*INFORMATION SUPPLIED*.

#####

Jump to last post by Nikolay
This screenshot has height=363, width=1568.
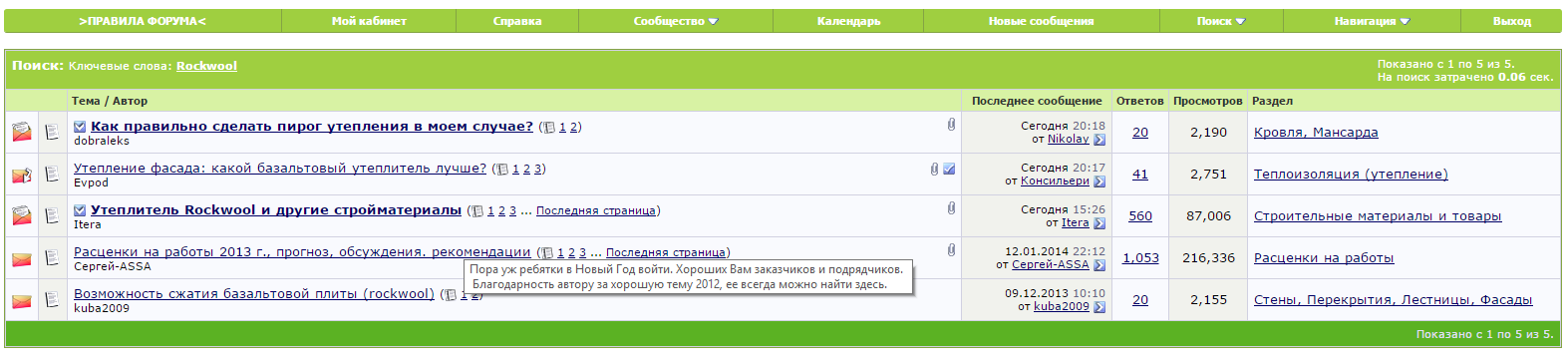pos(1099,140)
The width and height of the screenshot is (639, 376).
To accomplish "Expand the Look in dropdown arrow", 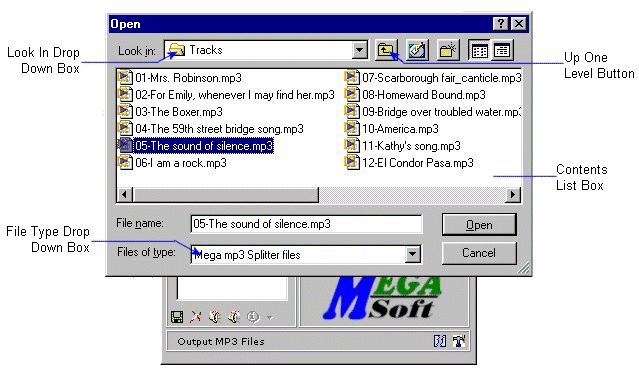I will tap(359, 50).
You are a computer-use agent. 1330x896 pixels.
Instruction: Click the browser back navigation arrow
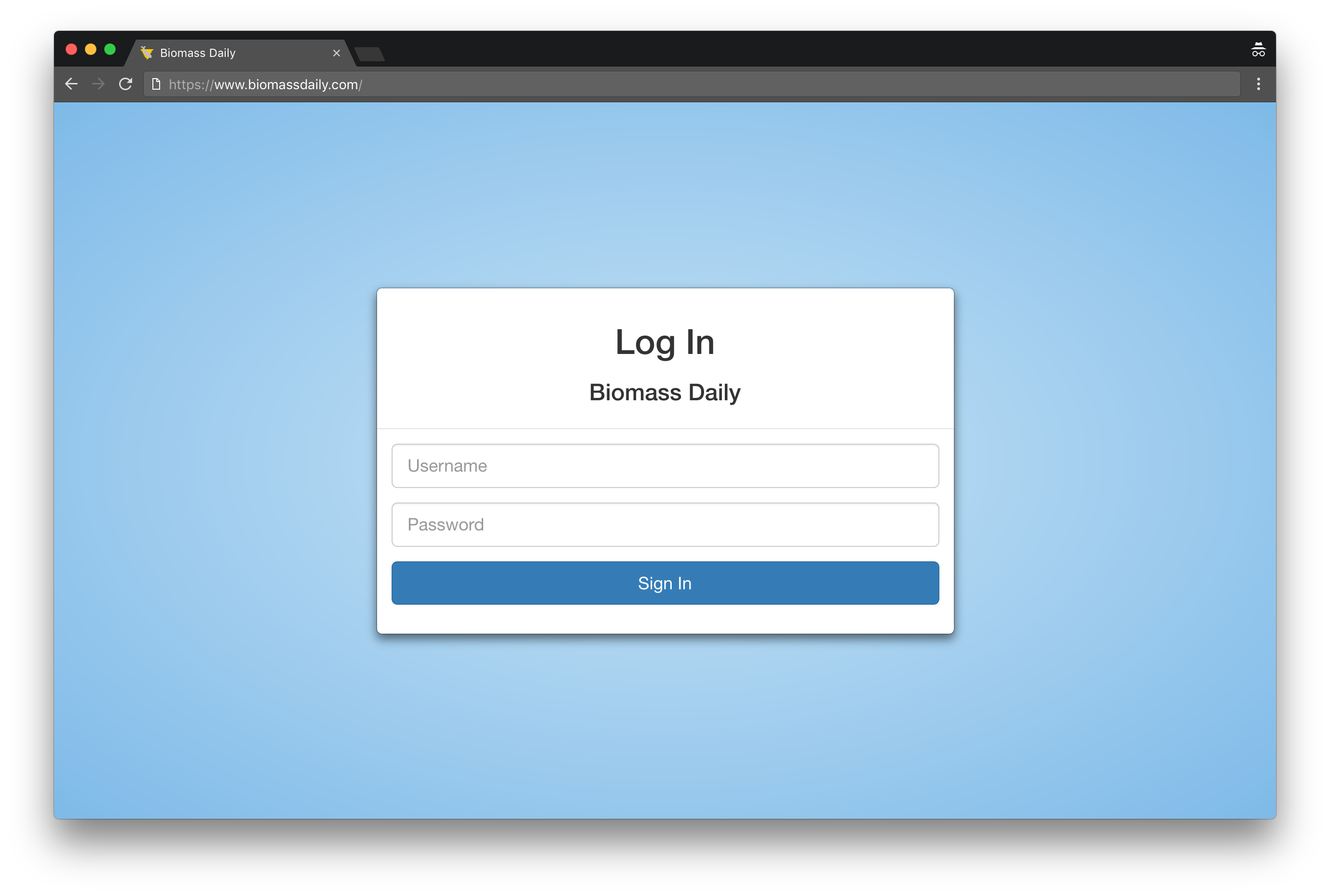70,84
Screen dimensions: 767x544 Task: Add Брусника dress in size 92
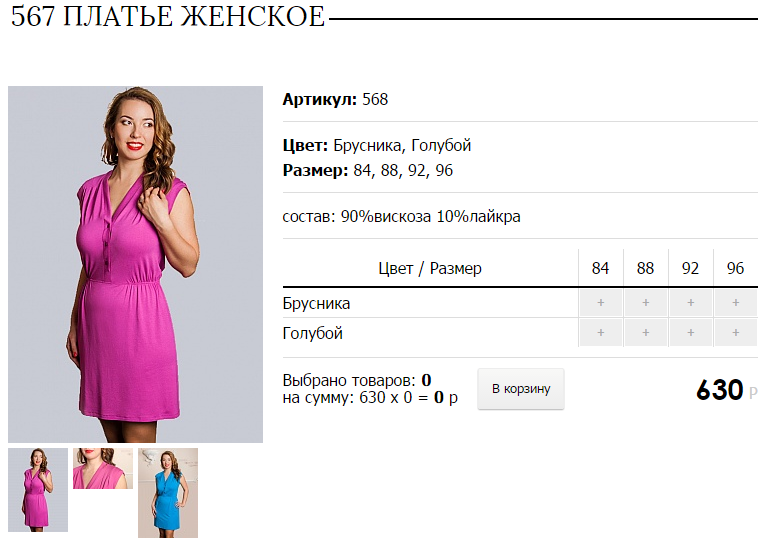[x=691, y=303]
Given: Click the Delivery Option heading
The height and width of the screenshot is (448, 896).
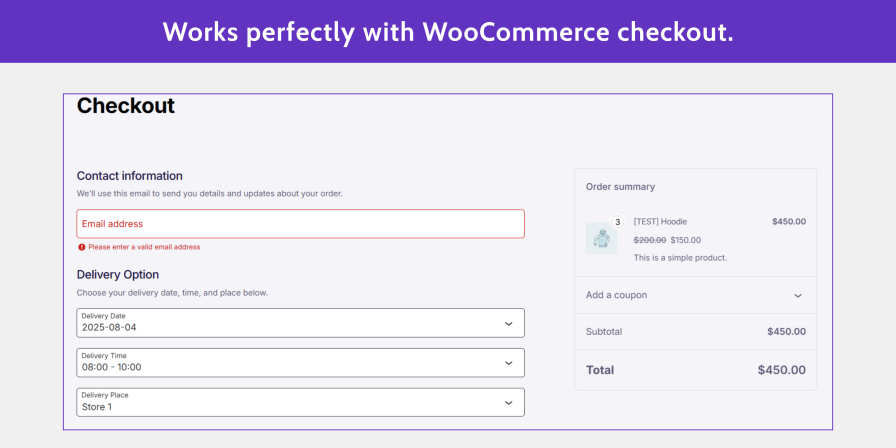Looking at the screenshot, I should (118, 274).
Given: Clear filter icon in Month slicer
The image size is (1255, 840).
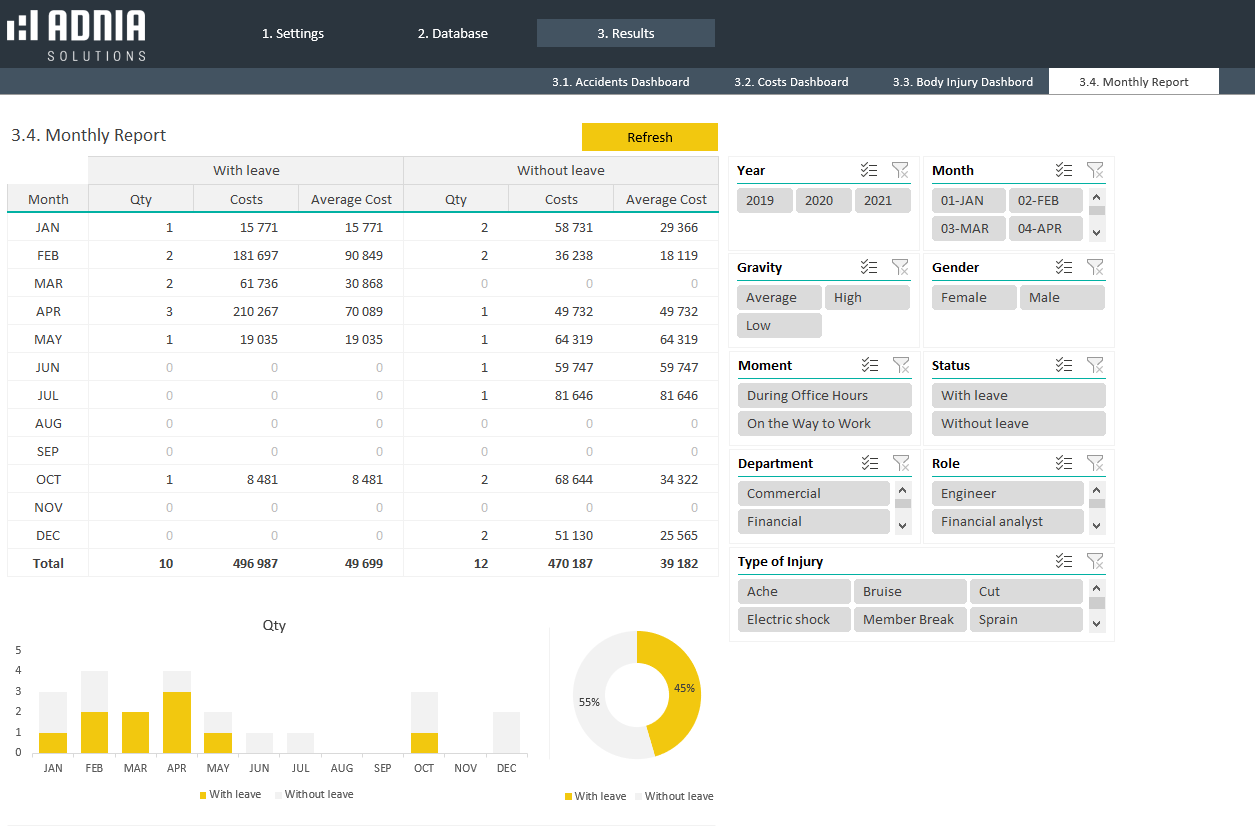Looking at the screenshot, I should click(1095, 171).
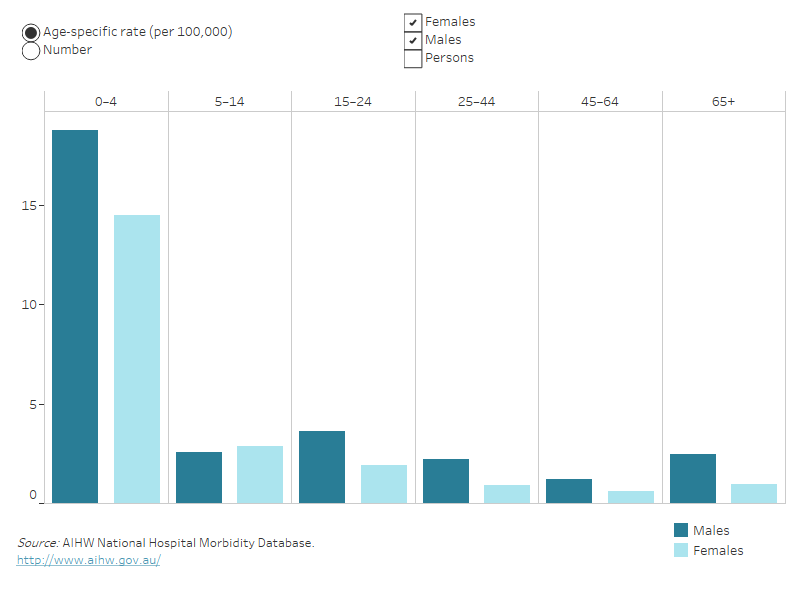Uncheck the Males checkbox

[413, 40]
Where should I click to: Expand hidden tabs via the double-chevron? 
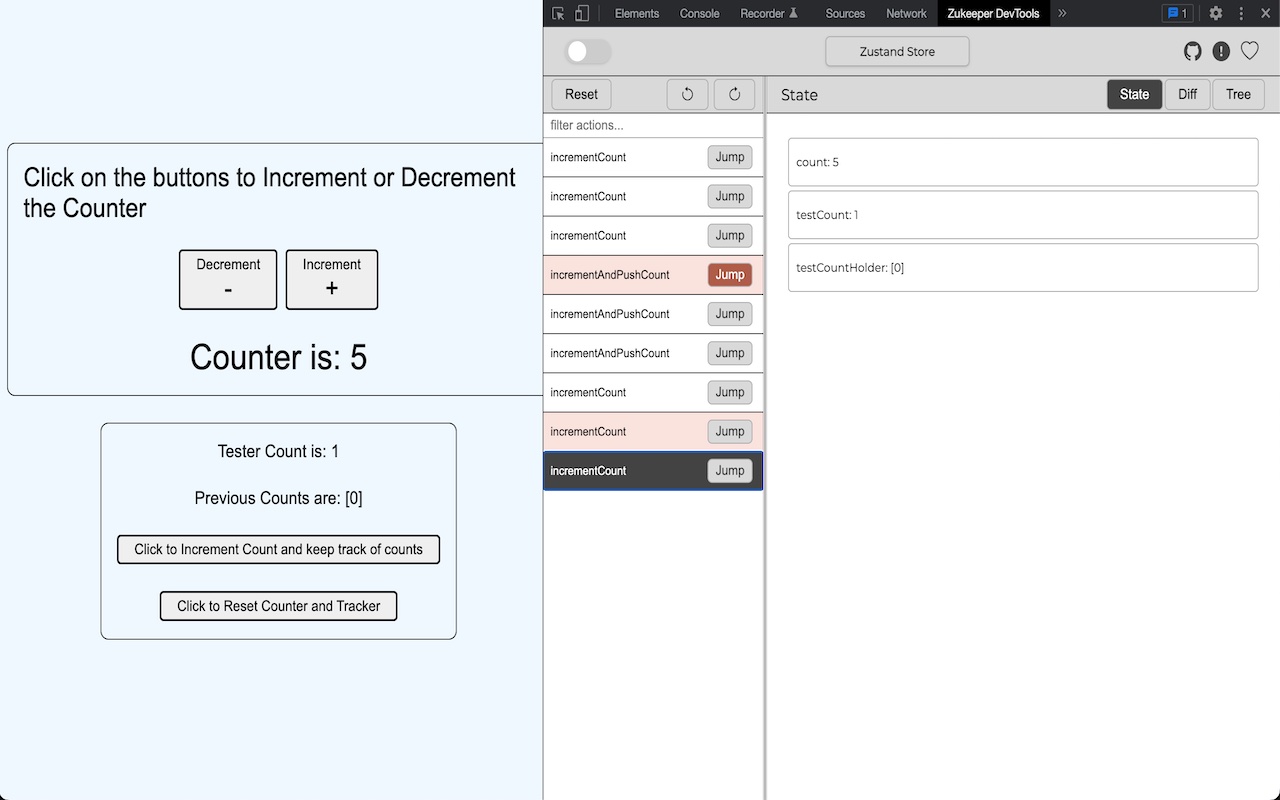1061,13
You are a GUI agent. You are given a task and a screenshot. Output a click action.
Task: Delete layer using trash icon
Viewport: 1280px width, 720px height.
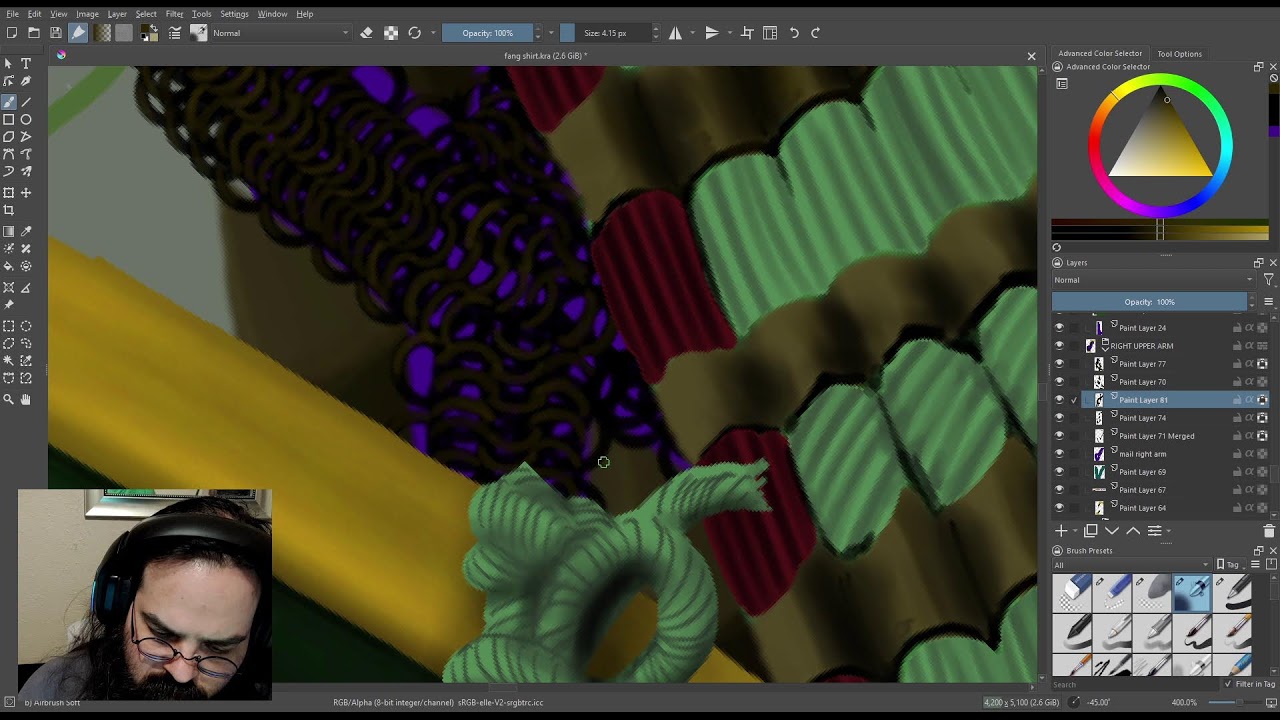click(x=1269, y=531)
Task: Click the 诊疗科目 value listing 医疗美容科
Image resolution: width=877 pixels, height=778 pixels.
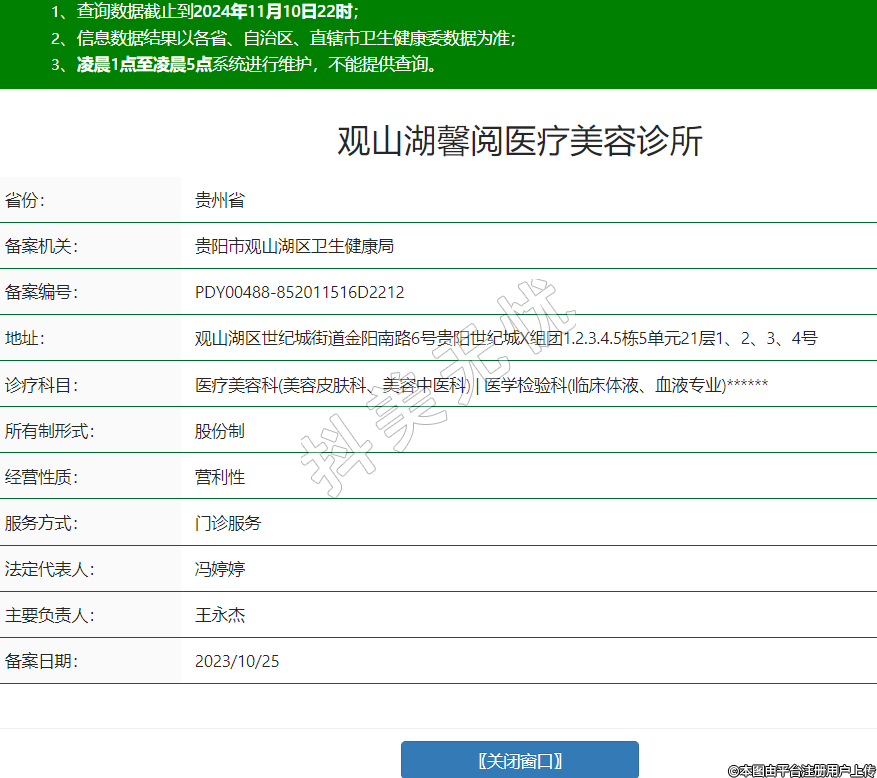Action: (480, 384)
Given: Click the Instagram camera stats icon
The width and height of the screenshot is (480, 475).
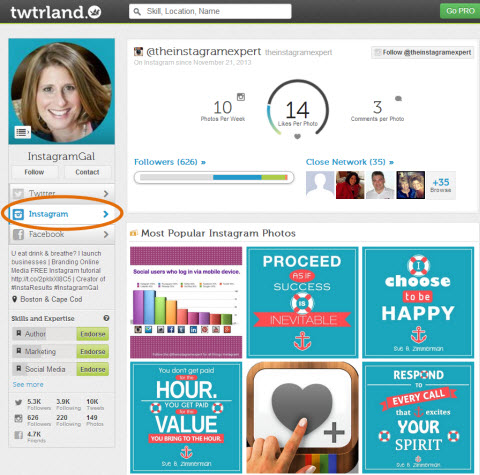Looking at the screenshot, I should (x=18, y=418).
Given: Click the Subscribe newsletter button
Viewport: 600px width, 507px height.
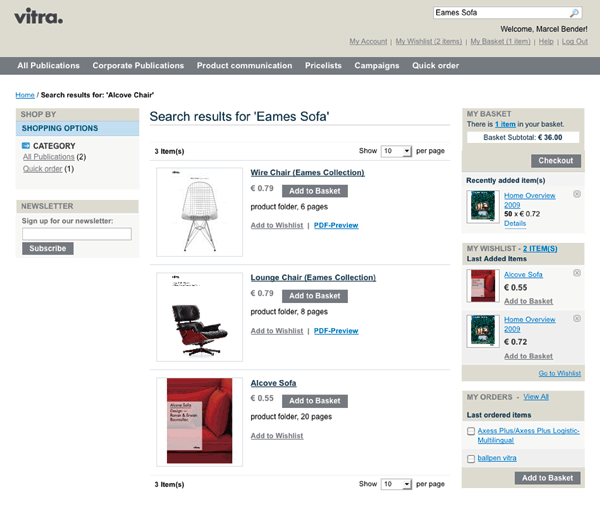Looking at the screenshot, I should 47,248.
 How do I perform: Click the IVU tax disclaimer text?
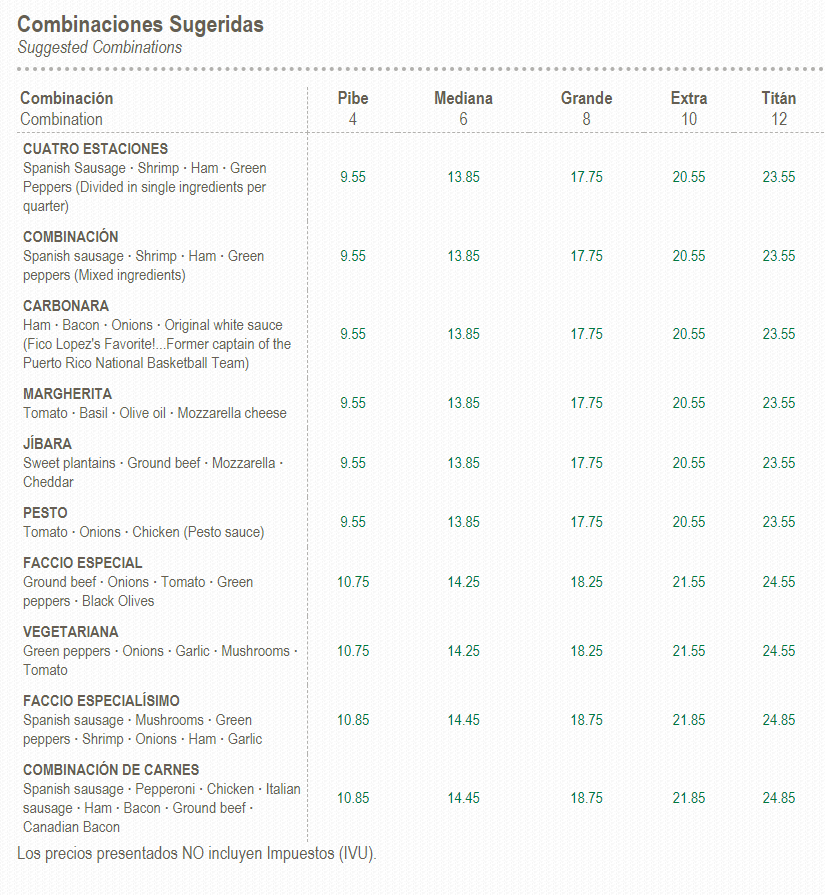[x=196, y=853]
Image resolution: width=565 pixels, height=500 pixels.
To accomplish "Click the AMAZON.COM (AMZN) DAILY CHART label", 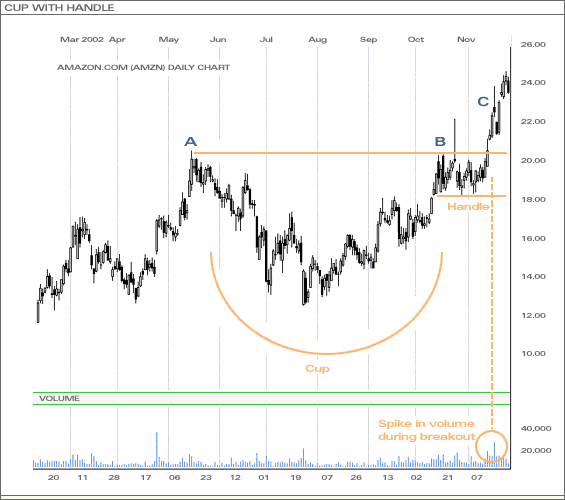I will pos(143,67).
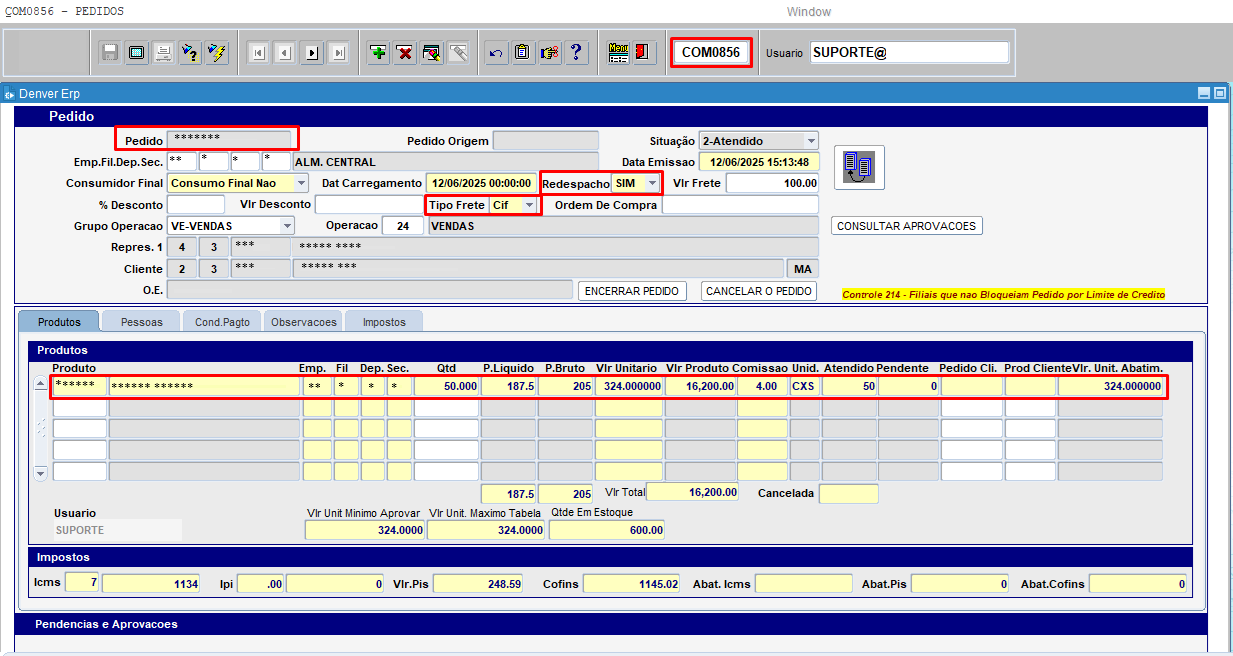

#####

*WORK ITEM*. Lines containing the string "icon": report how many there are in the material above, and nothing more.

*SOLUTION TO THIS EXERCISE*. 3